The only reason McCreevy's rate cut resulted in increased CGT receipts was because there were large accrued but unrealised gains. People were motivated to realise them by the tax cut. But that had to be a one-off; once accrued gains have been realised and taxed, they can't be realised and taxed a second time.
There are two lessons to draw from this.
- First, a CGT rate cut can only lead to a rise in CGT receipts if there are large accrued but unrealised gains, and current CGT rates are operating to disincitivise realisation. That isn't necessarily always the case; you'd need to be satisfied that those conditions prevail now before cutting the CGT rate.
- Secondly, the rise in CGT receipts will be temporary. All other things being equal, after a year or two you would expect to experience a decline in CGT receipts — you've cleared out the backlog of accrued gains, and newly-accruing gains are being taxed at the new, lower rate. And that's exactly what happened with the McCreevy cuts — a rise in CGT receipts for two or three years, followed by a reduction. (Receipts rose again from 2003 onwards, but that was because of asset price inflation.)

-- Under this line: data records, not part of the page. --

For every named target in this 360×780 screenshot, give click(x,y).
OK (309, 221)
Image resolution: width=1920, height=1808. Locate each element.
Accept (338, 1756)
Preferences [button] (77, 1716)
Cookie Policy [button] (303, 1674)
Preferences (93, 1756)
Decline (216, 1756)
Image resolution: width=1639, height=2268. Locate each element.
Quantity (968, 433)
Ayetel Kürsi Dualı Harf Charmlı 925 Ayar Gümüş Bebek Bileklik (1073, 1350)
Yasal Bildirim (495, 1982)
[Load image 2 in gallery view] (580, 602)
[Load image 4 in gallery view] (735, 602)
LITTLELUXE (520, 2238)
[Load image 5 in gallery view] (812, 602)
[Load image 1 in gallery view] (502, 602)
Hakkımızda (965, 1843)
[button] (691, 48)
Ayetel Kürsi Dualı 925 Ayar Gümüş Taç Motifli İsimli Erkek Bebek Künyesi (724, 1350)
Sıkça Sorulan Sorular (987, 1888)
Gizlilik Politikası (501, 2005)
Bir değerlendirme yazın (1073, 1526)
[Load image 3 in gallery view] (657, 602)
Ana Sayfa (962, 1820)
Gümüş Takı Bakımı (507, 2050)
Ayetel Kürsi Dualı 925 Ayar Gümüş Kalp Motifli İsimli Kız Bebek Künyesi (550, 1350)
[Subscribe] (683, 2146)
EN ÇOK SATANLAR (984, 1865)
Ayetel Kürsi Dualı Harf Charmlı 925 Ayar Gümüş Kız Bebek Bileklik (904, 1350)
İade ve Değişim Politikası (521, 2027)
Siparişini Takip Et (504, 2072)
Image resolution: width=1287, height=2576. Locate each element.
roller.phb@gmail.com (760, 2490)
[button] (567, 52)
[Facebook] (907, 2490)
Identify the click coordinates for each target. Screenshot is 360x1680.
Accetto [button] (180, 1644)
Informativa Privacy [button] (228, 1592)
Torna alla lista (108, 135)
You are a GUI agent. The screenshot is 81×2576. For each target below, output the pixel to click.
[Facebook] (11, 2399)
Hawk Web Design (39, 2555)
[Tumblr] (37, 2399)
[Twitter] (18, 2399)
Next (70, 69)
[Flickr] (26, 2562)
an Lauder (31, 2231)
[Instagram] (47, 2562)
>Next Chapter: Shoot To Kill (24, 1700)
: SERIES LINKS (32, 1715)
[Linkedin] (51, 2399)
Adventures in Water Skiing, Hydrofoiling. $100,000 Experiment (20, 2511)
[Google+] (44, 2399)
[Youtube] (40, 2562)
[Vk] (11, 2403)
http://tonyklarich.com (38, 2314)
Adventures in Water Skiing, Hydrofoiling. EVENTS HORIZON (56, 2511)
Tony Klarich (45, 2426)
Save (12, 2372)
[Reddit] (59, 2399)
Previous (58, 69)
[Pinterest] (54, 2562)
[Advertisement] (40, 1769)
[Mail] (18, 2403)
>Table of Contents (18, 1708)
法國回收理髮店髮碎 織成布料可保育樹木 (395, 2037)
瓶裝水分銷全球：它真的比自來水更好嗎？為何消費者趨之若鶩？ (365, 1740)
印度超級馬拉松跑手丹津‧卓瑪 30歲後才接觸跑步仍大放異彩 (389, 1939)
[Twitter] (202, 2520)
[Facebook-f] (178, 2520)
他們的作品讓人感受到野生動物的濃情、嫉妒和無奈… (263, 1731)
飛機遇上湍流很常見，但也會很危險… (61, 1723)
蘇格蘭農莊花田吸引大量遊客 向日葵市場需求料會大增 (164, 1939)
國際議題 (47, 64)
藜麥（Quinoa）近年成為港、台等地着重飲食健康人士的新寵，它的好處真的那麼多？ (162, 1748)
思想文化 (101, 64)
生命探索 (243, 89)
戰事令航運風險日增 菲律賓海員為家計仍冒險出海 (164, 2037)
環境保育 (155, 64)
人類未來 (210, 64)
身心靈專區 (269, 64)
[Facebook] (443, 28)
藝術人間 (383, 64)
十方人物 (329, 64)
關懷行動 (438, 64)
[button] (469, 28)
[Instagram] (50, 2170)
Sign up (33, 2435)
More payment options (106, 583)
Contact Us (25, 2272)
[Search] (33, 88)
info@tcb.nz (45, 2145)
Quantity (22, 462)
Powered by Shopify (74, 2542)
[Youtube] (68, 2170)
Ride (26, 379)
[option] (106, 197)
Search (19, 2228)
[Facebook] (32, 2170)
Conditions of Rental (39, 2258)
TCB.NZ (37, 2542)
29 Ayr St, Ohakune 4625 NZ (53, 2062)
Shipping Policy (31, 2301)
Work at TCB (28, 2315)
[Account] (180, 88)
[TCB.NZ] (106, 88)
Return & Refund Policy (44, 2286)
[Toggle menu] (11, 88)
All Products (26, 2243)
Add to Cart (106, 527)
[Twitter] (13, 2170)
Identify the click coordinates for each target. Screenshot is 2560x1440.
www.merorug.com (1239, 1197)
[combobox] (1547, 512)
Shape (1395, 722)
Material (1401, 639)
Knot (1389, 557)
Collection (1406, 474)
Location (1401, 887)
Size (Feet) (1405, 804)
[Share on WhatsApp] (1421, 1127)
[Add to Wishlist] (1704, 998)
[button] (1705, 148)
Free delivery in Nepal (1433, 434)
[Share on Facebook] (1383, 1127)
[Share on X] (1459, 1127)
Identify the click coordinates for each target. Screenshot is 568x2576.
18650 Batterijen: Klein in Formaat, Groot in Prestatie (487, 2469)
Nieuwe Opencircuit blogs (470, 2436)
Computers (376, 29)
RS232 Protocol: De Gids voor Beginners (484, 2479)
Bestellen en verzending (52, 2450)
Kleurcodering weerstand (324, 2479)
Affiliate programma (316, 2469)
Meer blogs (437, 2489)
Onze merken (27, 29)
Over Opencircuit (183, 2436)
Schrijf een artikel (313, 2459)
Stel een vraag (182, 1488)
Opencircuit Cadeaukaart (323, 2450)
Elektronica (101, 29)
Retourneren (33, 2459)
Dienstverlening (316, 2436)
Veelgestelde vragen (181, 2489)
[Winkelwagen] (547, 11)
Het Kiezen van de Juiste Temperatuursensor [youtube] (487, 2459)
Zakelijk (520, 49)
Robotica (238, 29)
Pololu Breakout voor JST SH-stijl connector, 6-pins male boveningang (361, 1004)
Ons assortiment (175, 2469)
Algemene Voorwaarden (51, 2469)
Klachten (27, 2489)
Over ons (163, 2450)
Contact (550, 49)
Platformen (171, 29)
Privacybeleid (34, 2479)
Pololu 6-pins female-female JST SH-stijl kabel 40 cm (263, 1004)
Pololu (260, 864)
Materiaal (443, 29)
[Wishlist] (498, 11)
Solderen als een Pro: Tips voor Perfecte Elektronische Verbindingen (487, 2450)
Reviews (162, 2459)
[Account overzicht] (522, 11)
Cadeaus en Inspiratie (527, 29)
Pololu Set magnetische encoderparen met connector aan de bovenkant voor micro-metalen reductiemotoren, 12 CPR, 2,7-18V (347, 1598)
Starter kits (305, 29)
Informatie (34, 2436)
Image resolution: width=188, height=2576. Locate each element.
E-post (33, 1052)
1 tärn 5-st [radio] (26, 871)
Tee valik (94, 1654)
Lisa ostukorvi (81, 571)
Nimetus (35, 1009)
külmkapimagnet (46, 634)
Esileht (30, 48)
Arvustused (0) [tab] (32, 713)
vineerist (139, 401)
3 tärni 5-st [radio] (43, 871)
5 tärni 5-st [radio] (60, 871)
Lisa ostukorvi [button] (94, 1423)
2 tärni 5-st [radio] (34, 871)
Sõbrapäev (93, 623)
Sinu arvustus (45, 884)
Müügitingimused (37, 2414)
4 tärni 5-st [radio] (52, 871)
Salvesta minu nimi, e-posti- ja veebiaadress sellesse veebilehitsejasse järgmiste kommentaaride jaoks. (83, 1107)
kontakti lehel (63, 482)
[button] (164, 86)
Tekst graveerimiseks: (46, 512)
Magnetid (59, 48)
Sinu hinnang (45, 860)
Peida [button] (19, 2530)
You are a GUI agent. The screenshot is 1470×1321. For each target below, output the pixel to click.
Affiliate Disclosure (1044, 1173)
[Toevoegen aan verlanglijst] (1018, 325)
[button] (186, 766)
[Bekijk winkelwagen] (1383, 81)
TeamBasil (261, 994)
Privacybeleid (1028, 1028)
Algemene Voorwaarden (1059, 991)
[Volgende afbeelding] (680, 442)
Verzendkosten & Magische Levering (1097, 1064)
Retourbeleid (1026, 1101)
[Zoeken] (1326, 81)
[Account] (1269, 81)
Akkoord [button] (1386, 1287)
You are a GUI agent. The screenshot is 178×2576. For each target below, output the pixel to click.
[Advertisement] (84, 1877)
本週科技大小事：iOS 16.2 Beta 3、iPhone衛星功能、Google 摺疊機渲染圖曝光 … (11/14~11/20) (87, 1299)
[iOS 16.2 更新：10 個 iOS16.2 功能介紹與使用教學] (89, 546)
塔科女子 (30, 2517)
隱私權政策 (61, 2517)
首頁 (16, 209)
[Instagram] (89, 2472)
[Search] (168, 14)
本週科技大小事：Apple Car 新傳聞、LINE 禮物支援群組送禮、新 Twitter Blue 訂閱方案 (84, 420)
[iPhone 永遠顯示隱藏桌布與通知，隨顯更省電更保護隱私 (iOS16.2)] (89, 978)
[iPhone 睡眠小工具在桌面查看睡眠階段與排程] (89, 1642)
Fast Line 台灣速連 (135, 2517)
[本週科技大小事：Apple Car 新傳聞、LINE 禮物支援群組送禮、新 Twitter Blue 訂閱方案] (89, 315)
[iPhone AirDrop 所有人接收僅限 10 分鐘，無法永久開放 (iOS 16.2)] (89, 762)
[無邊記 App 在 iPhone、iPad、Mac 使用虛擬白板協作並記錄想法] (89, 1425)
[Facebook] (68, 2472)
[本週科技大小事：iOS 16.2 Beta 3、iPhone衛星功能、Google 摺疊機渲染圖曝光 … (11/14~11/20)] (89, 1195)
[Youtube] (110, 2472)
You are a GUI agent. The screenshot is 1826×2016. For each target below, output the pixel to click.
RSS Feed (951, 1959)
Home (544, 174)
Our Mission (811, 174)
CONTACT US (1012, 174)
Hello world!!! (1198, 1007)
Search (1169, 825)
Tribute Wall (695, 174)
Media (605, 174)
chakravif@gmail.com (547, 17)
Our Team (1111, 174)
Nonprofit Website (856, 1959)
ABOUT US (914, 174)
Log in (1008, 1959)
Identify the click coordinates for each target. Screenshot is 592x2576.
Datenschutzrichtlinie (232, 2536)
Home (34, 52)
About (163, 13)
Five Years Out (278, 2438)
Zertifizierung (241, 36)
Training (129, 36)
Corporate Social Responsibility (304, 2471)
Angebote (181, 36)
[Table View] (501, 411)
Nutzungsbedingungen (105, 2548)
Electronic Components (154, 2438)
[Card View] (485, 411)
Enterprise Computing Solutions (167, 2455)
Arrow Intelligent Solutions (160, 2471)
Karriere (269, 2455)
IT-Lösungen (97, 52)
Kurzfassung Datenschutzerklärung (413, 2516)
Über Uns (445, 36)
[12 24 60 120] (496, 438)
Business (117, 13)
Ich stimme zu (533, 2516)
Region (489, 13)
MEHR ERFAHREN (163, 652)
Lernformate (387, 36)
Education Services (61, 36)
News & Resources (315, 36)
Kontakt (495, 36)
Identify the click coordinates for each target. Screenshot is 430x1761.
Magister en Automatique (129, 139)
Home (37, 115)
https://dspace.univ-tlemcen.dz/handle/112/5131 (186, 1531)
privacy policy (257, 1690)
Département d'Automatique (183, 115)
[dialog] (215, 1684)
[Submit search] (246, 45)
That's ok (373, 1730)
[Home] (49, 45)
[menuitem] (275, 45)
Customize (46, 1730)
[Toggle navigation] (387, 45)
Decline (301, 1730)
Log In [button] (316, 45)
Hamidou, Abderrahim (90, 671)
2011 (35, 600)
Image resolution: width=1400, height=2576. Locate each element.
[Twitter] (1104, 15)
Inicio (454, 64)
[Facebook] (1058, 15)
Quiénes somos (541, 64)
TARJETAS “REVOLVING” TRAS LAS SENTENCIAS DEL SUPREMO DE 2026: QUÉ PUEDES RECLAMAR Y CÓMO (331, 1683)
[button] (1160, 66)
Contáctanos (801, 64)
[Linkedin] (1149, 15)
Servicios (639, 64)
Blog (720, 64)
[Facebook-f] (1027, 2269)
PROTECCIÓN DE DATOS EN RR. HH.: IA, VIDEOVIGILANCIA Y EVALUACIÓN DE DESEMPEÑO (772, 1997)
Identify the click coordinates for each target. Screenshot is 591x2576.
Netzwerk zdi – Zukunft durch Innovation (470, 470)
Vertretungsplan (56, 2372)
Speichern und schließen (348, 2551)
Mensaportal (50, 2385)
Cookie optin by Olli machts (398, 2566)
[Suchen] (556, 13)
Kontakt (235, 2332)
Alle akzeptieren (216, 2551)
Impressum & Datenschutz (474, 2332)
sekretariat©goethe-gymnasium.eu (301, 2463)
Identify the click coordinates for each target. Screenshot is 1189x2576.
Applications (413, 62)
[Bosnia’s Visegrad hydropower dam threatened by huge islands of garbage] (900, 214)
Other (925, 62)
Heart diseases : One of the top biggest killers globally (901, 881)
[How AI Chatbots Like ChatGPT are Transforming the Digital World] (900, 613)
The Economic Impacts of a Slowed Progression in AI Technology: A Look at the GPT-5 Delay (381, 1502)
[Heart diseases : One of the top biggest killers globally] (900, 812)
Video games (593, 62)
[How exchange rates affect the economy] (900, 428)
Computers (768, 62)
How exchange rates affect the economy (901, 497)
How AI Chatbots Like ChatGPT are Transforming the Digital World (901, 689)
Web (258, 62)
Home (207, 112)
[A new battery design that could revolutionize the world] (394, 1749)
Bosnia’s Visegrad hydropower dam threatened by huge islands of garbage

The second point means that there is a long-term tax cost to the exercise. This is, all going well, masked in the early years by the flushing out of accrued gains, but that is only temporary. If you're going to suffer a tax cost for this, you want to make sure that it goes towards acheiving your objective of stimulating more housing construction.
How did the McCreevy CGT cut affect the rate of housing construction? It didn't, basically. The rate of housing construction, having been static for over a decade, increased steadily from 1993 onwards, and that rate of increase persisted until 2003, after which it rose sharply. The CGT rate cut in 1997 doesn't appear to have had any great effect on the rate of housing construction; there's no evidence that the 40% CGT rate constrained housing construction in the years before 1997, or that the reduction to 20% stimulated housing constructin in the years after 1997. If the rate cut had been presented as a measure to stimulate housing construction, it would have been judged a failure.
History suggests, then, that an across-the-board CGT rate cut is not an efficient or effective way of generating more housing. The reason for this is fairly obvious; most of the assets disposed of to take advantage of the rate cut are not development land. A deeper rate cut, but applying only to development land, looks like a more efficient way to target the policy outcome; a rate cut applying only to development land that did in fact get developed would be more efficient still.
(But no CGT rate cut will be effective unless the problem, or one of the problems, is that the owners of development land are being constrained from make it available for development by the current CGT rate. While that's not implausible, you can't just assume that it's true. If there are othe obstacles, and you don't identify and address them, even a targetted CGT rate cut is not going to acheive very much.)